Text segment:

The GMS Group, LLC, et al.; Notice of Application

November 16, 2006.
AGENCY: Securities and Exchange Commission (``Commission'').

ACTION: Notice of an application under: (i) Section 6(c) of the 
Investment Company Act of 1940 (``Act'') for exemptions from sections 
2(a)(32), 2(a)(35), 14(a), 19(b), 22(d), and 26(a)(2)(C) of the Act and 
from rules 19b-1 and 22c-1 under the Act; (ii) sections 11(a) and 11(c) 
of the Act for approval of certain exchange and rollover privileges and 
conversion offers; and (iii) sections 6(c) and 17(b) of the Act for an 
exemption from section 17(a) of the Act.

-----------------------------------------------------------------------

SUMMARY OF APPLICATION: Applicants request an order to permit certain 
unit investment trusts (``UITs'') to: (i) Impose sales charges on a 
deferred basis and waive the deferred sales charge in certain cases; 
(ii) offer unitholders certain exchange and rollover privileges and 
conversion offers; (iii) publicly offer units without requiring the 
sponsor to take for its own account or place with others $100,000 worth 
of units; (iv) distribute capital gains resulting from the sale of 
portfolio securities within a reasonable time after receipt; and (v) 
sell portfolio securities of a terminating series of a UIT to a new 
series of that UIT.

APPLICANTS: The GMS Group, LLC (``Sponsor'' or ``The GMS Group''), the 
Patriot Trust (including the Patriot Trust, Insured Tax Free Bond 
Trust), any future registered UIT sponsored or co-sponsored by The GMS 
Group or an entity controlled by or under common control with The GMS 
Group (the future UITs, together with the above-specified UITs are 
``Trusts'') and any presently outstanding or subsequently issued series 
of each Trust (each, a ``Series'').

Filing Dates: The application was filed on June 30, 2006, and amended 
on November 6, 2006. Applicants have agreed to file an additional 
amendment during the notice period, the substance of which is reflected 
in this notice.

[[Page 67660]]


Hearing or Notification of Hearing: An order granting the application 
will be issued unless the Commission orders a hearing. Interested 
persons may request a hearing by writing to the Commission's Secretary 
and serving applicants with a copy of the request, personally or by 
mail. Hearing requests should be received by the Commission by 5:30 
p.m. on December 11, 2006, and should be accompanied by proof of 
service on the applicants, in the form of an affidavit or, for lawyers, 
a certificate of service. Hearing requests should state the nature of 
the writer's interest, the reason for the request, and the issues 
contested. Persons who wish to be notified of a hearing may request 
notification by writing to the Commission's Secretary.

Target position records:
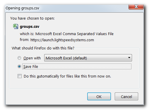
Task: Click the bold groups.csv file name
Action: 30,27
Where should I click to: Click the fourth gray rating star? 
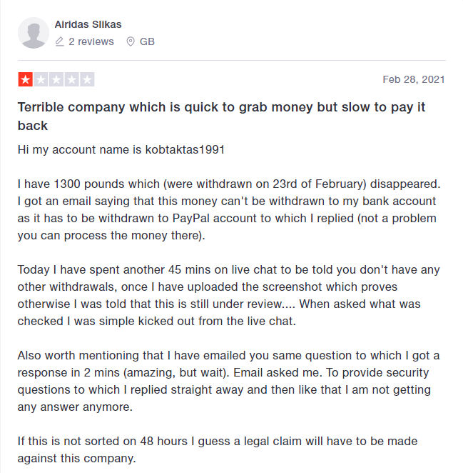point(71,79)
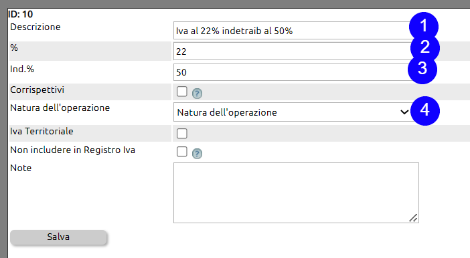Click the blue circle marker numbered 3

(422, 69)
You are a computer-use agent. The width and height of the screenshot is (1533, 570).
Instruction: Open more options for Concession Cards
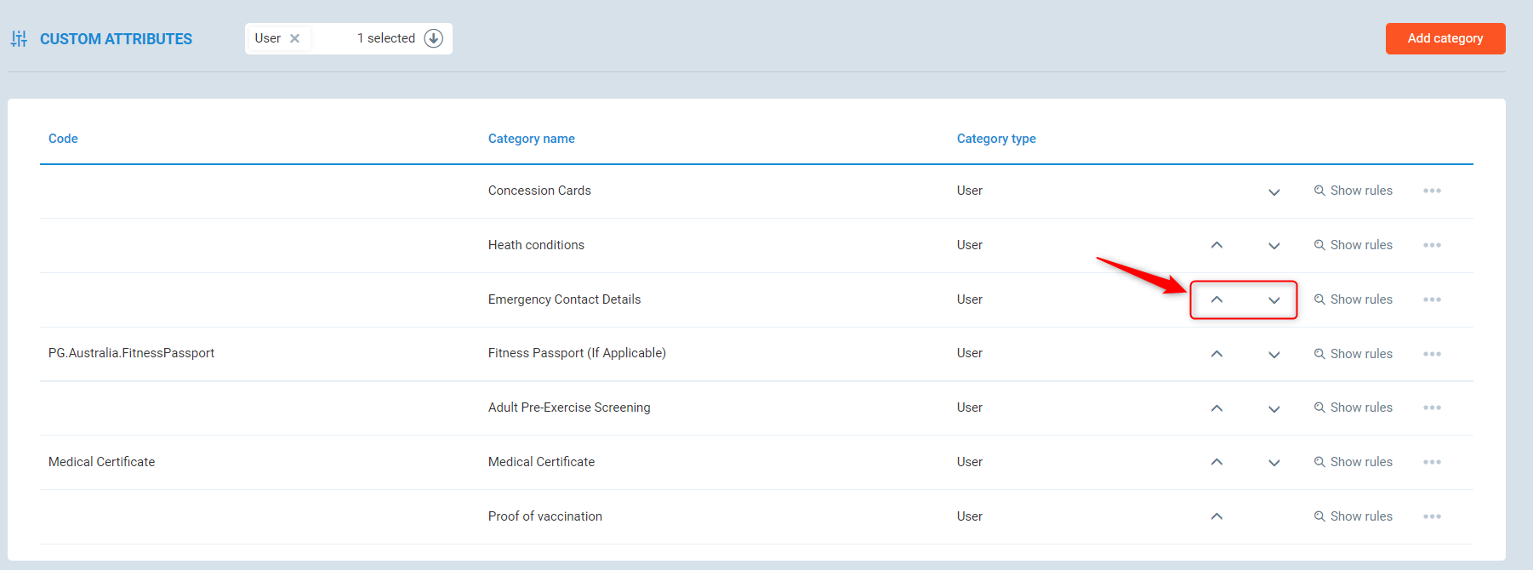point(1432,191)
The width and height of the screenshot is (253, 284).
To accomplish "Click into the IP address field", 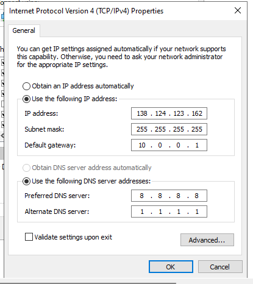I will (169, 113).
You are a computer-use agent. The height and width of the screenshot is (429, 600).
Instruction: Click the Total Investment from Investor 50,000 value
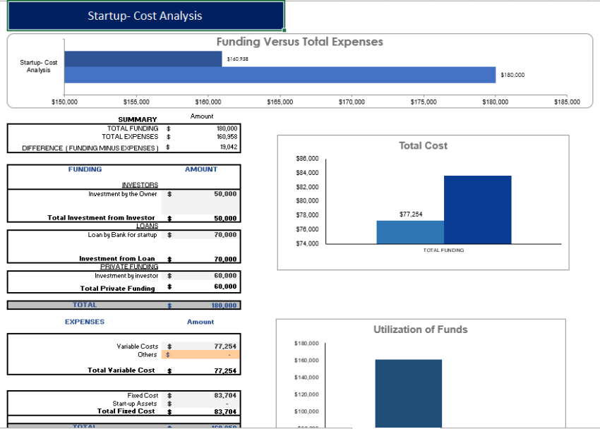click(226, 219)
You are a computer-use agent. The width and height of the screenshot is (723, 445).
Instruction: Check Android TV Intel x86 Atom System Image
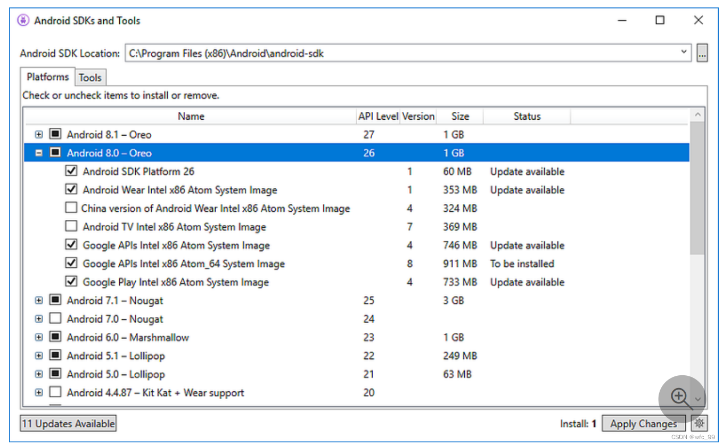tap(71, 226)
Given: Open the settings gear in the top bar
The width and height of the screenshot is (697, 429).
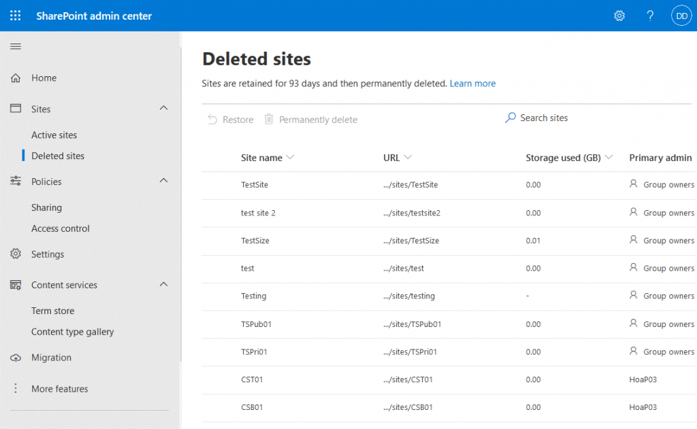Looking at the screenshot, I should click(x=619, y=15).
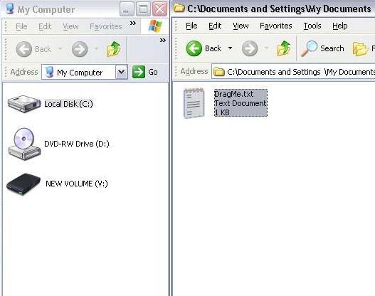375x296 pixels.
Task: Expand the Back history dropdown arrow
Action: coord(230,48)
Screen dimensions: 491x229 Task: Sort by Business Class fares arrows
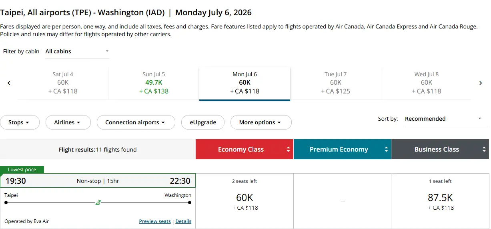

Directions:
**1)** The notice on The GMS Group application says its substance reflects an amendment that has not yet been filed. Using that notice, explain why this is so.
**2)** In the notice on The GMS Group application, item (i) of the action line names the sections of the Act from which applicants seek exemptions under Section 6(c). List every section it names, leaving out the rules.
**3)** Carry the notice on The GMS Group application forward, starting after its final sentence about requesting notification of a hearing.

Responses for each task:
**1)** The applicants have agreed to file an additional amendment during the notice period. The substance of that amendment is already reflected in the notice.

**2)** 2(a)(32), 2(a)(35), 14(a), 19(b), 22(d), and 26(a)(2)(C)

**3)**
ADDRESSES: Secretary, U.S. Securities and Exchange Commission, 100 F 
Street, NE., Washington, DC 20549-1090. Applicants, Peter J. DeMarco, 
c/o The GMS Group, LLC, 5N Regent Street, Suite 513, Livingston, New 
Jersey 07039.

FOR FURTHER INFORMATION CONTACT: Christine Y. Greenlees, Senior 
Counsel, at (202) 551-6879, or Julia Kim Gilmer, Branch Chief, at (202) 
551-6821 (Division of Investment Management, Office of Investment 
Company Regulation).

SUPPLEMENTARY INFORMATION: The following is a summary of the 
application. The complete application may be obtained for a fee at the 
Commission's Public Reference Desk, 100 F Street, NE., Washington DC 
20549-0102 (tel. 202-551-5850).

Applicants' Representations

    1. The GMS Group, a broker-dealer registered under the Securities 
Exchange Act of 1934, is the sponsor of the Trusts. Each Trust is or 
will be a UIT registered under the Act.\1\ Each Series is or will be 
created by a trust indenture (``Indenture'') among the Sponsor, a 
banking institution or trust company as trustee (``Trustee''), and, for 
those Series that the Trustee does not also serve as evaluator, an 
evaluator.
---------------------------------------------------------------------------

    \1\ All presently existing Trusts that currently intend to rely 
on the requested order have been named as applicants. Any other 
existing Trust and any Trust organized in the future that rely on 
the requested order will do so only in accordance with the terms and 
conditions of the application.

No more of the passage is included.